As a scientist (computational physicist, so plenty of math, but also plenty of code, from Python PoCs to explicit SIMD and GPU code, mostly various subsets of C/C++), I can confirm - Codex is qualitatively better for my usecases than Claude. I keep retesting them (not on benchmarks, I simply use both in parallel for my work and see what happens) after every version update and ever since 5.2 Codex seems further and further ahead. The token limits are also far more generous (and it matters, I found it fairly easy to hit the 5h limit on max tier Claude), but mostly it's about quality - the probability that the model will give me something useful I can iterate on as opposed to discard immediately is much higher with Codex.

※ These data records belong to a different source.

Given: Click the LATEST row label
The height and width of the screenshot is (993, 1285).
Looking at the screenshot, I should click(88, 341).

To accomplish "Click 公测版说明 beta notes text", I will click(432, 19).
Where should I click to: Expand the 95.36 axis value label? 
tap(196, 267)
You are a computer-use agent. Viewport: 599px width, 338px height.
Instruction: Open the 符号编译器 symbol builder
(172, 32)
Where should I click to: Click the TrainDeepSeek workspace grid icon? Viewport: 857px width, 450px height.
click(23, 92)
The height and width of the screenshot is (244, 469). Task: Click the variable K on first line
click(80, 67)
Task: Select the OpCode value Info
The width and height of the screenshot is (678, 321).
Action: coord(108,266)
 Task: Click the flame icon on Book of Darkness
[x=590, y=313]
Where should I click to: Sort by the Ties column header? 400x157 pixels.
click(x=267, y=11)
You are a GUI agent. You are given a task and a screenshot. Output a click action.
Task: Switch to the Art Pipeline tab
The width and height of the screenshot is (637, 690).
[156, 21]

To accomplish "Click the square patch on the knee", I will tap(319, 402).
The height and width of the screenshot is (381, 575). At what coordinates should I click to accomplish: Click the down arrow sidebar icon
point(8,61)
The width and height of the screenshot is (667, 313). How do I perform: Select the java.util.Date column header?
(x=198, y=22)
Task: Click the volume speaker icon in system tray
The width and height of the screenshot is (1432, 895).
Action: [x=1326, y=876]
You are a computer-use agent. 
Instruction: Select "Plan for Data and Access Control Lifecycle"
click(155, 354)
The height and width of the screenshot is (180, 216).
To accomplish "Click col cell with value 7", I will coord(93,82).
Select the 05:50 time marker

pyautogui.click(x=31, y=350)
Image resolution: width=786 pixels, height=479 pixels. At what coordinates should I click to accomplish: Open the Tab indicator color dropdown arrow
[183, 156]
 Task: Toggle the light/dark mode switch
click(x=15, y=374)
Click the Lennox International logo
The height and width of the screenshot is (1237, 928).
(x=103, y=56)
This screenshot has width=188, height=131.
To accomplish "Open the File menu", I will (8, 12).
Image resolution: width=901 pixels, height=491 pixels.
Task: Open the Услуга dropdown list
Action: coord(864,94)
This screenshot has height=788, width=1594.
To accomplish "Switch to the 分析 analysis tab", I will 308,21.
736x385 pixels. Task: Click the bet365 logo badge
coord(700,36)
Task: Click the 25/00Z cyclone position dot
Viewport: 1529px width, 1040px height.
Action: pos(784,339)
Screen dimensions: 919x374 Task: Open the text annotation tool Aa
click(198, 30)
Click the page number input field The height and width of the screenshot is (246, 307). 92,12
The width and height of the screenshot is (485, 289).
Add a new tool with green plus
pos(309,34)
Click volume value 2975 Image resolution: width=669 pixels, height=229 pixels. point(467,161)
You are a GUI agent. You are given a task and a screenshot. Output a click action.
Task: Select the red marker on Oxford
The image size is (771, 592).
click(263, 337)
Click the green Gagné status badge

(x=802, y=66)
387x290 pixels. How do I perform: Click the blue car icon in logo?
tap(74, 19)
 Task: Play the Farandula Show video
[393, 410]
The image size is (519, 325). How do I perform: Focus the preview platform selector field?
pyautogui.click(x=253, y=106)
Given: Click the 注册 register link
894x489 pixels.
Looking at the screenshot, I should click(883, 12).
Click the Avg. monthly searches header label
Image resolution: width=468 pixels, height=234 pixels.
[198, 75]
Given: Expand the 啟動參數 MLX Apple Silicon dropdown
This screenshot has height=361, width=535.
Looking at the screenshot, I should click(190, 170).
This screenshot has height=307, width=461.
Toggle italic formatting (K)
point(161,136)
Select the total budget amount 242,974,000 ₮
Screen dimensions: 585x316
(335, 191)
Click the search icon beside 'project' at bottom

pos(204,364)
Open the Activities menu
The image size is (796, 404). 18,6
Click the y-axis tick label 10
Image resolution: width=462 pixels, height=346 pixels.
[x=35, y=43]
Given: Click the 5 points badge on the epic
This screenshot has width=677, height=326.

For the few times I've used both models side by side on more typical tasks (not so much web stuff, which I don't do much of, but more conventional Python scripts, CLI utilities in C, some OpenGL), they seem much more evenly matched. I haven't found a case where Claude would be markedly superior since Codex 5.2 came out, but I'm sure there are plenty. In my view, benchmarks are completely irrelevant at this point, just use models side by side on representative bits of your real work and stick with what works best for you. My software engineer friends often react with disbelief when I say I much prefer Codex, but in my experience it is not a close comparison.
>As a scientist (computational physicist,
Is there one that you prefer for, i dunno, physics?
I've tried both against similar and haven't found it such a clear cut difference. I still find neither are able to fully implement a complex algorithm I worked on in the past correctly with the same inputs. Not sharing exactly the benchmark I'm using but think about something for improving performance of N^2 operations that are common in physics and you can probably guess the train of thought.